In a typical auto insurance policy, a little more than 50 percent of the cost is for liability coverage, says Mike Barry, a spokesman with the Insurance Information Institute. About 33 percent is for collision and 15 percent for comprehensive coverage --relatively inexpensive, Barry says, considering that it covers theft and damage from most any other incident except a collision with another vehicle.

If you can't pay your deductible

Repair shops owed money for repairs can retain possession legally, using what's known as a mechanic's lien, though that's hardly their first choice.

If the customer has to pay all the repairs or even a sizeable portion of the bill, he typically will ask about lower cost options. In those instances, Escobar will tell his customers that they may opt to repair the most damaged parts, forgo blending paint to get a perfect match, or substitute used or after-market parts for new manufacturer parts.

"They are put in a position of paying huge out-of-pocket expenses or scaling back what they have to do," Escobar says. In some cases, if the customer is unable to afford to the repairs and the vehicle can no longer be driven, he will offer to sell it to a junkyard or even to Escobar. "On occasion, I buy it back and resell it," he says.

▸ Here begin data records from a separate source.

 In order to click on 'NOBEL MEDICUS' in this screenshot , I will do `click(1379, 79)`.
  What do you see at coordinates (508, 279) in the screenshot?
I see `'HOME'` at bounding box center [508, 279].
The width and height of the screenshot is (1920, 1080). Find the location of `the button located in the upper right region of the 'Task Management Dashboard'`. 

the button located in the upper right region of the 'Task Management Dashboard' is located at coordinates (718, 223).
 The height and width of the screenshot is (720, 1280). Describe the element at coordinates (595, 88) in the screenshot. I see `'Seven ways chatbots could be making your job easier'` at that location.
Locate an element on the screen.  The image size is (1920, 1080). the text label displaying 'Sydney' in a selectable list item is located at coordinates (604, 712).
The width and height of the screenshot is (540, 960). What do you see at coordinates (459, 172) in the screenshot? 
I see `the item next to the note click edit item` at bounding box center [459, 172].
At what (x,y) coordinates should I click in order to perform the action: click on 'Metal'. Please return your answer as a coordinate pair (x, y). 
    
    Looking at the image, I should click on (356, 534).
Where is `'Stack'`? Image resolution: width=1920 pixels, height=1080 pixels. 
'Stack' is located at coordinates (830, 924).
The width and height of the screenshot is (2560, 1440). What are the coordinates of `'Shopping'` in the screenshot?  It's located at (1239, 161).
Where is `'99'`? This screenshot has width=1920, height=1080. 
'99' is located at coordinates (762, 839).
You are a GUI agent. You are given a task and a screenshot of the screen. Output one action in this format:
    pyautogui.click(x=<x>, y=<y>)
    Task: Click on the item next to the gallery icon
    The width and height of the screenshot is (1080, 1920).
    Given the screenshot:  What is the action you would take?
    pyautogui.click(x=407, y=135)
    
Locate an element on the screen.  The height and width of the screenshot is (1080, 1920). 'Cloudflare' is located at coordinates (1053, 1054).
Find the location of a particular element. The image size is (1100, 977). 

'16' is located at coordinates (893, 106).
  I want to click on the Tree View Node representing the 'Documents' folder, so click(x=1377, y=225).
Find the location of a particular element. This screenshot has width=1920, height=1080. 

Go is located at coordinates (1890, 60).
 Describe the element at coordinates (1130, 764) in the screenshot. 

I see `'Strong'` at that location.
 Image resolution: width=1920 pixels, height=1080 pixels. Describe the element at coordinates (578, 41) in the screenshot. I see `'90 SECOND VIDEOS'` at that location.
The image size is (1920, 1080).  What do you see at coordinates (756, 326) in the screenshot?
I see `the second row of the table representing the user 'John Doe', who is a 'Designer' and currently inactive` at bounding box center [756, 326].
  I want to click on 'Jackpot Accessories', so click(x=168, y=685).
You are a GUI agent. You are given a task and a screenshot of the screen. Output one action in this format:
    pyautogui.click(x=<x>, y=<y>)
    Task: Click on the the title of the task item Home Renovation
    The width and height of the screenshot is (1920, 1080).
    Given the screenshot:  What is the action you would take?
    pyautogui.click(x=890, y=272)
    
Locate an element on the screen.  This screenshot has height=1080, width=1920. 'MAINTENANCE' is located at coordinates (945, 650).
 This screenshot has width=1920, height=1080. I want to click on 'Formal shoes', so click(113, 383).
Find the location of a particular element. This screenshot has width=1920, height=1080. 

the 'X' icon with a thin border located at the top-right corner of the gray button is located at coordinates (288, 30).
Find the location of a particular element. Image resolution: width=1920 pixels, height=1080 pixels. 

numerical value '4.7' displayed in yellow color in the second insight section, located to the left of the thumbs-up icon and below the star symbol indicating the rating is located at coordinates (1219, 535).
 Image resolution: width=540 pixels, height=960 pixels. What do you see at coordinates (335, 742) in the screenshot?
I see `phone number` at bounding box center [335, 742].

With less insurance coverage, U' Ren says he's not surprised to hear more drivers negotiate lower prices with auto body shops and skip optional or expensive repairs. "With less money in household budgets, the last thing you want to do is throw money at your car," he says.

Even so, U' Ren says he thinks consumers will decide to cut back on their collision and comprehensive coverage. "As long as we have an economic recession and people are going through tough times, I think this trend will continue."

Drop coverage or keep it?

Higher deductibles are tempting, especially for drivers with little cash to spare. A savings of, say, $20 per month may seem worth the gamble. But if you raise your deductible, having adequate cash in savings, or on a credit line, becomes critical. Otherwise your car is at risk. (You can compare auto insurance quotes using different deductible amounts at most online insurance sites.)

Before changing deductibles, try comparison shopping for car insurance policies. Insurers calculate your rates independently; the same coverage can vary in cost by hundreds of dollars. (See "Pocket $1,102 just by shopping around.") Younger drivers pay by far the most for insurance, and they stand to save the most.

The temptation to drop everything but liability coverage is strong if your car is a paid for. Ask yourself:

    • If you had to replace your car tomorrow, could you? Consult the Kelley Blue Book, Edmunds or Craigslist to get an idea of what you might have to spend. Then subtract your deductible. That's what you're on the hook for if you decide to go with a liability-only policy. Some experts recommend that you divide that exposure number by 10; if the collision and comprehensive premiums spelled out on your last bill total more than that, you might consider a liability-only policy.

    • How solid are your finances? An extra $20 a month is cheap insurance if you're skating on the edge of financial ruin. A wrecked car means no way to get to school or work.

    • How risk-averse are you? If you've got cash in the bank but hate the idea of exposing your savings, consider raising your deductible as high as you can.

    • Do you rent cars frequently? Your current full coverage may extend to the vehicles you rent. Check your policy. Collision damage rental car waivers at $7.95 a day add up quickly.